Evaluation (RAGAS-style + two HungerSync gates)

# Standard RAG metrics on a HungerSync test set (question, answer, contexts, ground_truth):
#   faithfulness        -> did the answer stay grounded in retrieved menus? (no invented items)
#   answer_relevancy    -> did it address the passenger's actual ask?
#   context_precision   -> were retrieved chunks on-topic?
#   context_recall      -> did we retrieve the items that should have qualified?
#
# Plus two HungerSync-specific pass/fail gates that must hit 100% before go-live:
def availability_accuracy(recommendations, live_menu):
    return all(live_menu.get(item, {}).get("available") for item in recommendations)

def allergen_safety(recommendations, live_menu, avoid):
    return all(not (set(live_menu[item]["allergens"]) & set(avoid))
               for item in recommendations)

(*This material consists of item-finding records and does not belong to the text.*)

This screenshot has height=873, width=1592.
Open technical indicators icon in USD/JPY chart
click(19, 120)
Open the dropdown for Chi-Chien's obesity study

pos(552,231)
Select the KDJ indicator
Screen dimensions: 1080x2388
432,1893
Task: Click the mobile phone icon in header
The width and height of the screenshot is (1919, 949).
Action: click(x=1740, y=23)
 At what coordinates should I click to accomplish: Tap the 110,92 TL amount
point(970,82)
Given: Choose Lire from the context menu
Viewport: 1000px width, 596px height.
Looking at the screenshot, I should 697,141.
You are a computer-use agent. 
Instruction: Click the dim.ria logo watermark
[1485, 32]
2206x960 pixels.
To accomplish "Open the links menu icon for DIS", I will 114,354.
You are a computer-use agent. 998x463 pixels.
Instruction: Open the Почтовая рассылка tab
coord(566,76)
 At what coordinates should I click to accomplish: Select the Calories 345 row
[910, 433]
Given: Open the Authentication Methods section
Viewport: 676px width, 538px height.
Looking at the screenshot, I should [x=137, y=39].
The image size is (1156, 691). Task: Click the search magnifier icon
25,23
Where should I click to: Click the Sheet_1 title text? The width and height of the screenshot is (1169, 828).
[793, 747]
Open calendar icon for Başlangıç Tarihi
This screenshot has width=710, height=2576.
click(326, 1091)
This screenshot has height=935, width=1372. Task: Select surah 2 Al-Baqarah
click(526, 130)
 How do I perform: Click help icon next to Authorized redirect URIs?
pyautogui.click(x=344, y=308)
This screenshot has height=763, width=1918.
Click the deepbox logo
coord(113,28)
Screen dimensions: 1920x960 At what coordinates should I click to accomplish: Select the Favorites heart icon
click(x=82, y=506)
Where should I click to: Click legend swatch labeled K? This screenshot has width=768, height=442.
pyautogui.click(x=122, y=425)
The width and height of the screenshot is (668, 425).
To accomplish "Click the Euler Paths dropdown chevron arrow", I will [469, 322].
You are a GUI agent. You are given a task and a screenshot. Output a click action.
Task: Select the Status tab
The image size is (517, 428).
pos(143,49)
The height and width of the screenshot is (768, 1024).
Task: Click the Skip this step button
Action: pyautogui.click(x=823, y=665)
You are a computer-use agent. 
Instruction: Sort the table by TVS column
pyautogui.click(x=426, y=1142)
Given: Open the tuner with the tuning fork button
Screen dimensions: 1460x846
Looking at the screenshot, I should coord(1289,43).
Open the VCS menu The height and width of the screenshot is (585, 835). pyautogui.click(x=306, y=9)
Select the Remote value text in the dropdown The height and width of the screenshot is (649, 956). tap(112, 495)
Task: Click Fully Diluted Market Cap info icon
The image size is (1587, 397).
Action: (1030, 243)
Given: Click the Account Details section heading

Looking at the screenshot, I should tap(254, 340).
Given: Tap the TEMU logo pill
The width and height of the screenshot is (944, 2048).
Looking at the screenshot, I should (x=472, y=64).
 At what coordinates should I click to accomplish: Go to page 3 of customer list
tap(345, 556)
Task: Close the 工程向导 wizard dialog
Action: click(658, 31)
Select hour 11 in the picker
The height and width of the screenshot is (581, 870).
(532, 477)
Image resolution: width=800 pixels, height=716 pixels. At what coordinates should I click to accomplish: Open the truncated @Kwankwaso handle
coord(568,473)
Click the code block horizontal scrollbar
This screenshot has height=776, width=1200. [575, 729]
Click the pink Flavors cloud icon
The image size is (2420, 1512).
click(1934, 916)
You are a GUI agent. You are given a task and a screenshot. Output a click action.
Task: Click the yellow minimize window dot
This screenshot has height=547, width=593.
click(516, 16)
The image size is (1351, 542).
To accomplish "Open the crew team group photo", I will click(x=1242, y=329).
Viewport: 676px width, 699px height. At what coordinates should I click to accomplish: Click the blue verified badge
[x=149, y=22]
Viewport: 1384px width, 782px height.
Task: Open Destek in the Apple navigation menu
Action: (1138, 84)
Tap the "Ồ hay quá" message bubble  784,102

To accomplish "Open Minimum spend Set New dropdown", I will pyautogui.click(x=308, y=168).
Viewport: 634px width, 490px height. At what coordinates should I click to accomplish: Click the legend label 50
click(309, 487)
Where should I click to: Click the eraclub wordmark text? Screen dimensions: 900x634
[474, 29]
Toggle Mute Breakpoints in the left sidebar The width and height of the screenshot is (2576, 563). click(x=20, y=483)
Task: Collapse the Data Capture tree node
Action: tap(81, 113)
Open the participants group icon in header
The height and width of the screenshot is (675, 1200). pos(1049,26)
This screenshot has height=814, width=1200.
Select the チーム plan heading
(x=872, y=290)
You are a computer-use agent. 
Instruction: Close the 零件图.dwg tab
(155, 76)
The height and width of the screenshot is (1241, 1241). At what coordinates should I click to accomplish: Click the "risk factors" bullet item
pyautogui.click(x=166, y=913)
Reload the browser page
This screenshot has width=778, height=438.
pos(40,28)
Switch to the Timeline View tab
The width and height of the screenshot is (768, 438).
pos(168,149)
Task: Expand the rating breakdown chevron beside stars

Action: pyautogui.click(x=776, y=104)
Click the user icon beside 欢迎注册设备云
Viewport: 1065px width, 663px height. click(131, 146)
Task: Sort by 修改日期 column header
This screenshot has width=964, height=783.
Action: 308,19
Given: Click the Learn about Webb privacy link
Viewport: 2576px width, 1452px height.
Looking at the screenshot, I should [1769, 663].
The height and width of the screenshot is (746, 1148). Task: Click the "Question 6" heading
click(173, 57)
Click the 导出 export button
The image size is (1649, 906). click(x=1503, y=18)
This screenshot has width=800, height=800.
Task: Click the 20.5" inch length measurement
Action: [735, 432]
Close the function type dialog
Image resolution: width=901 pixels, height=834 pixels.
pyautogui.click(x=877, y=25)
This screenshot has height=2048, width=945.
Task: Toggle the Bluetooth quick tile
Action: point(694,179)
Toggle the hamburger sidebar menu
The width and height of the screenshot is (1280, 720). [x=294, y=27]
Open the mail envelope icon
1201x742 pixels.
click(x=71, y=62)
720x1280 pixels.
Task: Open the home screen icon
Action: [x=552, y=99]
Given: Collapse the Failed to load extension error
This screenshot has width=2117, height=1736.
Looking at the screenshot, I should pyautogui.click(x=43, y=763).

Faithfulness and the two gates are the metrics that matter most here: a fluent answer that recommends an 86’d or unsafe item is a failing answer regardless of relevancy.

Guardrail note

A content/safety guardrail (allergen + alcohol-to-minors + injection defense) wraps this at the application edge; its full build lives in CS8 — Trust & Safety. Here we cover only the retrieval-side fail-closed filter.

Implementation on AWS (playthrough overlay — only place vendor names appear)

Amazon Bedrock Knowledge Bases over OpenSearch Serverless as the vector store; chunking + embeddings managed by the KB.
Retrieve / RetrieveAndGenerate APIs (bedrock-agent-runtime); Converse API for the manual-path generation + token metrics.
Amazon Nova Lite (fast/cheap live path) or Claude for hard cases.
RAGAS via LangChain for the metric harness; Bedrock Guardrails for the CS8 edge.
Re-skinnable: swap the KB/vector store/FM for a GCP/Azure/Databricks equivalent and the neutral problem above is unchanged.

Maps to

Task statements: AIP-1.4 (vector store), AIP-1.5 (retrieval mechanisms), AIP-5.1 (RAG evaluation); touches AIP-3.1 (guardrails → full build in CS8).
Feeds case: CS4 — Discovery you can trust. Reuses exhibit: customer journey.